Der Ton der Disc reduziert sich inhaltlich praktisch auf die Wiedergabe von Monologen aus dem Off durch Florian Opitz als kommentierender Sprecher und eben den Interview-Ausschnitten, welche zumeist ausschließlich die Stimme des Interviewten aufweist. Davon ab gibt es hin und wieder etwas musikalische Begleitung mit Situationsbezug und hier und dort ein Geräusch. Wirklich nennenswert ist daran nicht viel. Wirklich wichtig ist hingegen, dass die Informationen über den Sprachkanal an das Publikum qualitativ hochwertig vermittelt werden.
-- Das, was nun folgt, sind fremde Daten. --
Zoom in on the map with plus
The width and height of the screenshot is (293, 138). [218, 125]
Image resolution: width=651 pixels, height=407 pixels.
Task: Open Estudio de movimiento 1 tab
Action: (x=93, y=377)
Und das kann bedenkenlos bejaht werden.
[Fazit]
Neben Michael Moore gehört Florian Opitz für mich zu den Filmemachern, die wirklich gute, zeitgenössische Dokumentationen zaubern, welche sich mehr oder weniger objektiviert bestimmter Themen annehmen und dabei sogar noch mindestens unterhaltsam, wenn nicht sogar etwas zynisch und satirisch ausfallen. „System Error“ kommt mit einer Laufzeit von rund 96 Minuten auf der DVD daher und diese wiederum weist eine Altersfreigabe gemäß FSK von ab 0 Jahren auf. Das theoretische Publikum des zweifachen Grimme-Preisträgers Florian Opitz ist somit breit, die reale Zielgruppe hingegen kleiner. Erschienen ist die super-interessante DVD am 23. Oktober zu einem Preis von rund 17,- Euro.